[Collected data]
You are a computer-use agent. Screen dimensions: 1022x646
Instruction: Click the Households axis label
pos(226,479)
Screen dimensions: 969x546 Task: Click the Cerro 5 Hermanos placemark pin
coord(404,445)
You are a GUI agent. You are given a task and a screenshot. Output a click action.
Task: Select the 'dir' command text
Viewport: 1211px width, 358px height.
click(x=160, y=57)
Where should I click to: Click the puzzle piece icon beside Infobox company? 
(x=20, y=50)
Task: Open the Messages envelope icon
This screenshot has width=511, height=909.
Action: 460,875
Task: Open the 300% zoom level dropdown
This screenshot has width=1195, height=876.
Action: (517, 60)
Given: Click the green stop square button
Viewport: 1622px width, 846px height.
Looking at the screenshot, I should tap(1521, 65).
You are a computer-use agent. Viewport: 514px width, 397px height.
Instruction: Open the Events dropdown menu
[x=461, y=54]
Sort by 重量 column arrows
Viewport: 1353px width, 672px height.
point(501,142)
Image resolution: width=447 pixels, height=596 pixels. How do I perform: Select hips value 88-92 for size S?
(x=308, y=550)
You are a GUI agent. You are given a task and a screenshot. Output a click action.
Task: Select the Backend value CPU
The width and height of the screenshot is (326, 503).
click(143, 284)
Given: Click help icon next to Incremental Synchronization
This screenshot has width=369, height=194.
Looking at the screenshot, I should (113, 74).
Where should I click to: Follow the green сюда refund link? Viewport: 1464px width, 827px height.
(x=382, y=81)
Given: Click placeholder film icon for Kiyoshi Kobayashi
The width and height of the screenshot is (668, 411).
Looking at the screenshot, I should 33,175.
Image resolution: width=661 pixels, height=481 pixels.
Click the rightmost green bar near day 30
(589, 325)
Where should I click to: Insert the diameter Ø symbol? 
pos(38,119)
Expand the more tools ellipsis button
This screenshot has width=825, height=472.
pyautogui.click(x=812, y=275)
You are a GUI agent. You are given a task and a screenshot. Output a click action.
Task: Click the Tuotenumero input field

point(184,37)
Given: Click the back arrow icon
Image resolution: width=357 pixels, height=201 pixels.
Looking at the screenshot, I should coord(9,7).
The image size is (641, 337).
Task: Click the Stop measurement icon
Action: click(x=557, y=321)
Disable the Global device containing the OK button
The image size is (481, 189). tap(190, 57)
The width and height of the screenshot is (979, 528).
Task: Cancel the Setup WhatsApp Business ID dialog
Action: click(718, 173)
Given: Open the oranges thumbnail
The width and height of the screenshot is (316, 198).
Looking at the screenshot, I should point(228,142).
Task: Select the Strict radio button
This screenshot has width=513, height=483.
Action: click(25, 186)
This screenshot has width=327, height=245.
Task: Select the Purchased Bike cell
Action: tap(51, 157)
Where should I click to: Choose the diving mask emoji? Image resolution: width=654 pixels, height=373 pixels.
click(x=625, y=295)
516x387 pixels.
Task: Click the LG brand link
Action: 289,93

PROBLEM DESCRIPTION: The response should contain each record above, retyped exactly.

SOLUTION FOR THIS EXERCISE:
You are a computer-use agent. Screen dimensions: 1022x646
Instruction: Click the Households axis label
pos(226,479)
Screen dimensions: 969x546 Task: Click the Cerro 5 Hermanos placemark pin
coord(404,445)
You are a GUI agent. You are given a task and a screenshot. Output a click action.
Task: Select the 'dir' command text
Viewport: 1211px width, 358px height.
click(x=160, y=57)
Where should I click to: Click the puzzle piece icon beside Infobox company? 
(x=20, y=50)
Task: Open the Messages envelope icon
This screenshot has width=511, height=909.
Action: 460,875
Task: Open the 300% zoom level dropdown
This screenshot has width=1195, height=876.
Action: (517, 60)
Given: Click the green stop square button
Viewport: 1622px width, 846px height.
Looking at the screenshot, I should tap(1521, 65).
You are a computer-use agent. Viewport: 514px width, 397px height.
Instruction: Open the Events dropdown menu
[x=461, y=54]
Sort by 重量 column arrows
Viewport: 1353px width, 672px height.
point(501,142)
Image resolution: width=447 pixels, height=596 pixels. How do I perform: Select hips value 88-92 for size S?
(x=308, y=550)
You are a GUI agent. You are given a task and a screenshot. Output a click action.
Task: Select the Backend value CPU
The width and height of the screenshot is (326, 503).
click(143, 284)
Given: Click help icon next to Incremental Synchronization
This screenshot has width=369, height=194.
Looking at the screenshot, I should (113, 74).
Where should I click to: Follow the green сюда refund link? Viewport: 1464px width, 827px height.
(x=382, y=81)
Given: Click placeholder film icon for Kiyoshi Kobayashi
The width and height of the screenshot is (668, 411).
Looking at the screenshot, I should 33,175.
Image resolution: width=661 pixels, height=481 pixels.
Click the rightmost green bar near day 30
(589, 325)
Where should I click to: Insert the diameter Ø symbol? 
pos(38,119)
Expand the more tools ellipsis button
This screenshot has width=825, height=472.
pyautogui.click(x=812, y=275)
You are a GUI agent. You are given a task and a screenshot. Output a click action.
Task: Click the Tuotenumero input field

point(184,37)
Given: Click the back arrow icon
Image resolution: width=357 pixels, height=201 pixels.
Looking at the screenshot, I should coord(9,7).
The image size is (641, 337).
Task: Click the Stop measurement icon
Action: click(x=557, y=321)
Disable the Global device containing the OK button
The image size is (481, 189). tap(190, 57)
The width and height of the screenshot is (979, 528).
Task: Cancel the Setup WhatsApp Business ID dialog
Action: click(718, 173)
Given: Open the oranges thumbnail
The width and height of the screenshot is (316, 198).
Looking at the screenshot, I should point(228,142).
Task: Select the Strict radio button
This screenshot has width=513, height=483.
Action: click(25, 186)
This screenshot has width=327, height=245.
Task: Select the Purchased Bike cell
Action: tap(51, 157)
Where should I click to: Choose the diving mask emoji? Image resolution: width=654 pixels, height=373 pixels.
click(x=625, y=295)
516x387 pixels.
Task: Click the LG brand link
Action: 289,93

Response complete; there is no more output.